The makers of LCD and plasma televisions are battling for market dominance, and the top manufacturers of both kinds of TV sets have announced new offensives in the flat-screen television war.
Sharp, the leading maker of liquid-crystal displays, or LCDs, said Wednesday that it will quadruple its annual production to 20 million units in the 2008 fiscal year, which ends March 31, 2009.
Earlier, the leading consumer-electronics maker, Matsushita Electric, which makes Panasonic televisions, said it will build the world's largest plasma production facility at home in Japan to substantially increase its turnout of the TVs.
The announcements came as a new technology was soon expected from Canon and Toshiba that will usher in a new generation of flat-screen panels.
Matsushita's 180-billion-yen (1.57-billion-dollar) plant is to go into operation in July 2007. Matsushita said that when it reaches its full production capacity in the 2008 fiscal year, which begins April 1, 2008, it will spit out 500,000 plasma displays per month.
By the end of the 2008 fiscal year, Matsushita said it expected the plasma-panel production capacity at its four factories in Japan and one in Shanghai to more than double from their current capacity to 11.1 million units annually.
Matsushita, taking a different tack from Sharp and Sony, is betting not on flat-screen televisions with liquid-crystal displays but on plasma, or PDP, screens. Unlike other companies, Matsushita is seeing annual profits of 30 to 40 per cent in the televisions despite rapid price declines.
Plasma technology provides technical advantages in the production of large-screen TVs in performance, quick production and cost-efficiency, said Ken Morita, the president of Matsushita PDP Co., a joint venture between Matsushita and the chemical company Toray Industries.
Plasma displays have developed from Japan into an enormous global market, thanks to digital, high-definition television. Morita said he expected the popularity of the screens to only rise as demand for multipurpose monitors in business, education and medicine also rises.
Panasonic said it expected the global plasma market to grow to 25 million units by 2010.

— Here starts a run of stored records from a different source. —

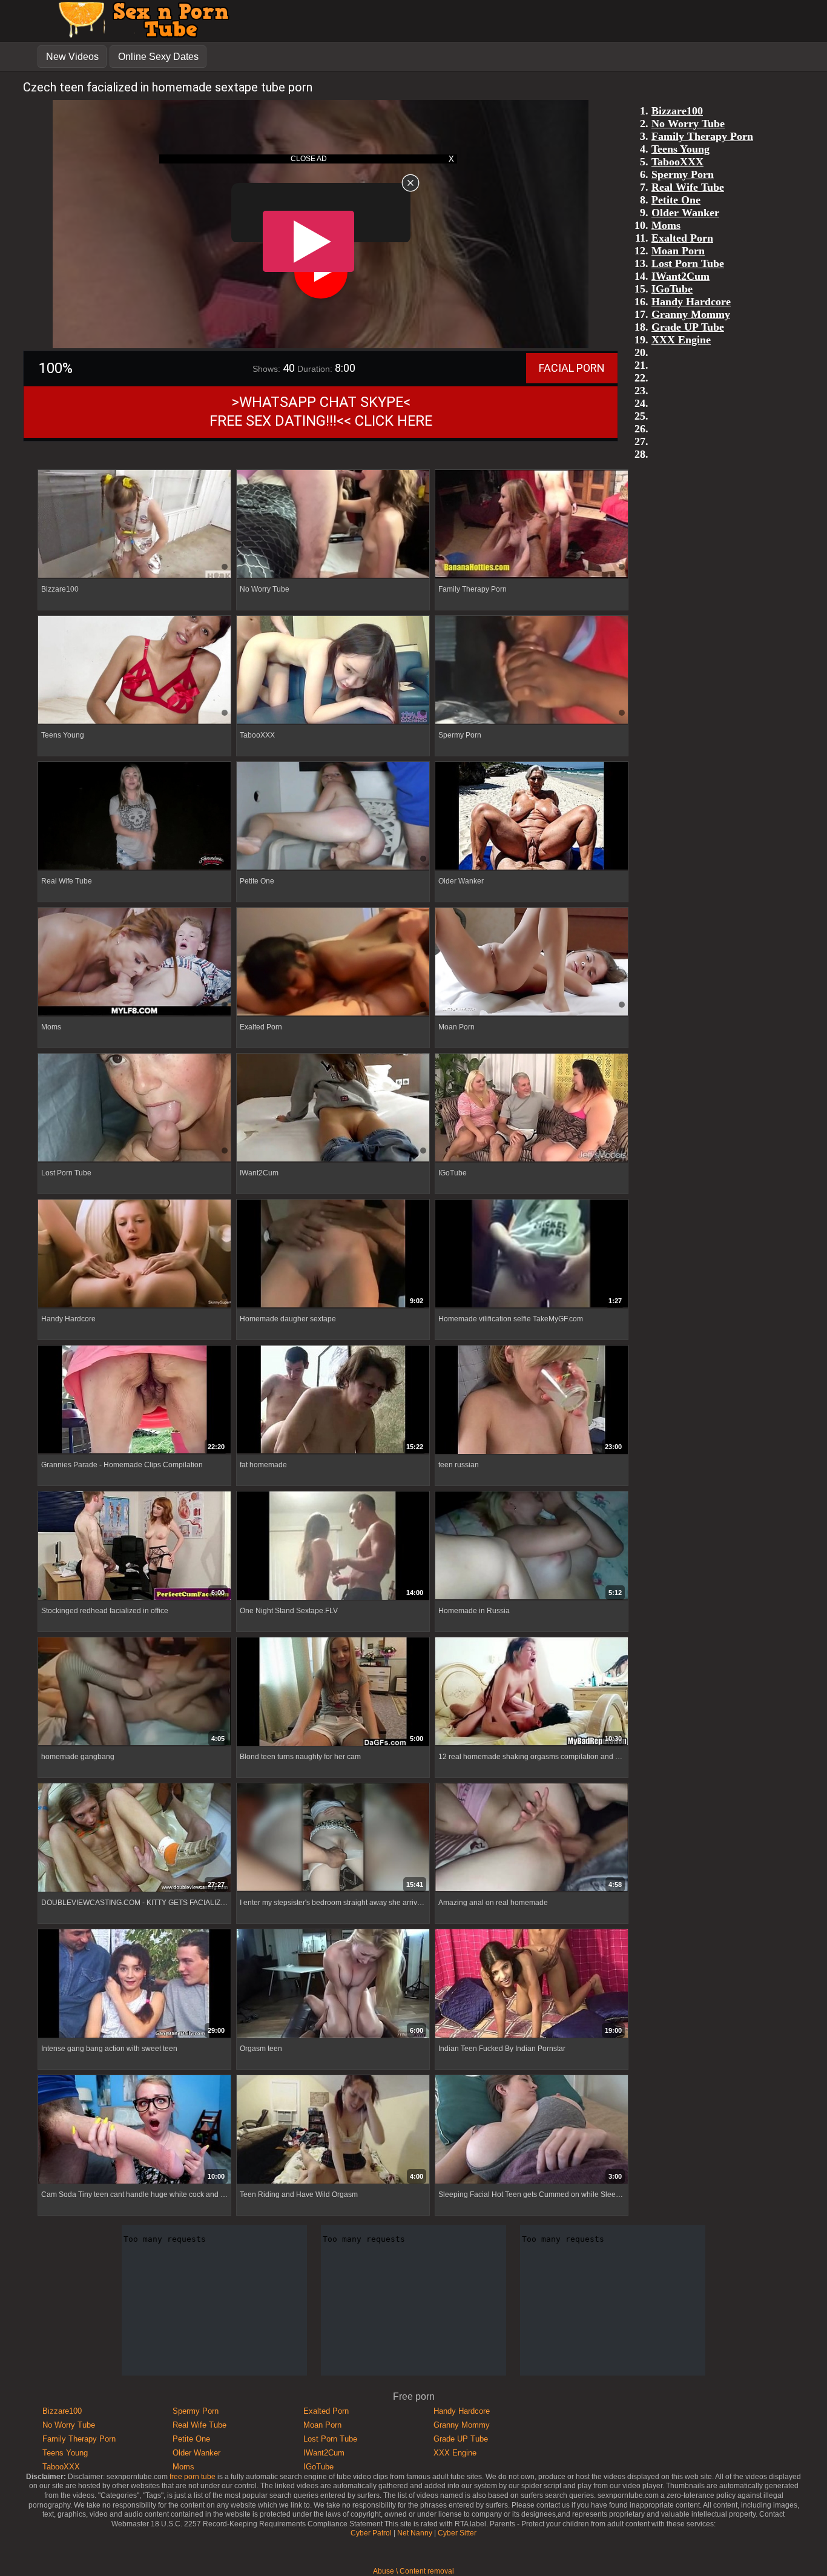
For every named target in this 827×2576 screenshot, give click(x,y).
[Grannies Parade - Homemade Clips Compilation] (134, 1400)
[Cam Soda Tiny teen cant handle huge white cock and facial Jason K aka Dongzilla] (134, 2129)
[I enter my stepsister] (333, 1837)
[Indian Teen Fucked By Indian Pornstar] (531, 1983)
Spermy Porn (196, 2411)
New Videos (72, 56)
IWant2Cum (323, 2452)
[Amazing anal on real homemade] (531, 1837)
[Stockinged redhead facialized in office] (134, 1545)
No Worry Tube (68, 2424)
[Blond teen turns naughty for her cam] (333, 1691)
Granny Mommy (461, 2424)
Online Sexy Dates (158, 56)
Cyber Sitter (457, 2533)
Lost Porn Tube (330, 2438)
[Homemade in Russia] (531, 1545)
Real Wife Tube (199, 2424)
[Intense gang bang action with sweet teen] (134, 1983)
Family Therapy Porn (79, 2438)
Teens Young (65, 2452)
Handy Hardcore (461, 2411)
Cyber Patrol (371, 2533)
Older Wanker (196, 2452)
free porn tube (193, 2476)
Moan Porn (322, 2424)
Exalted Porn (326, 2411)
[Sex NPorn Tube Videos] (140, 35)
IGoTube (318, 2466)
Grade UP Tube (460, 2438)
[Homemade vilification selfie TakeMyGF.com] (531, 1254)
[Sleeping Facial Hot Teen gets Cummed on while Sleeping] (531, 2129)
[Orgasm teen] (333, 1983)
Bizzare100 (62, 2411)
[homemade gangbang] (134, 1691)
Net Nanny (414, 2533)
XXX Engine (454, 2452)
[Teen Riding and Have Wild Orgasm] (333, 2129)
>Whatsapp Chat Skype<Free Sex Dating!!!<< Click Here (320, 411)
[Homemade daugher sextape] (333, 1254)
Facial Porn (572, 368)
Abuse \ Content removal (413, 2571)
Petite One (191, 2438)
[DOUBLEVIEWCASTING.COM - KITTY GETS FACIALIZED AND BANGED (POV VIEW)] (134, 1837)
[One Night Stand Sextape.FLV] (333, 1545)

With its new production facility, Matsushita said it wanted to strengthen its number 1 place in the industry and increase its global market share to at least 40 per cent.
Matsushita's closest plasma competitor, South Korea's LG Electronics, also plans to build another factory in the second half of this year, according to the financial newspaper Nihon Keizai Shimbun.
It aims to increase its monthly production capacity from a current 310,000 to at least 555,000, the paper reported.
Their number 3 competitor, South Korea's Samsung Electronics, was also considering how to increase its current capacity of 250,000 TVs a month, it said.
Pioneer is taking a different strategy. Because of flagging sales, it plans to reduce its production of plasma screens, but another Japanese company, Hitachi, whose global market share of plasma TVs lies under 10 per cent, intends to better its position by specializing on high-definition models, Nihon Keizai Shimbun said.
As these companies and plasma and LCD screens battle for market dominance, Canon and Toshiba plan to soon introduce a new technology to the mix.
Their new screens are to feature a high contrast ratio but use significantly less electricity than an LCD display.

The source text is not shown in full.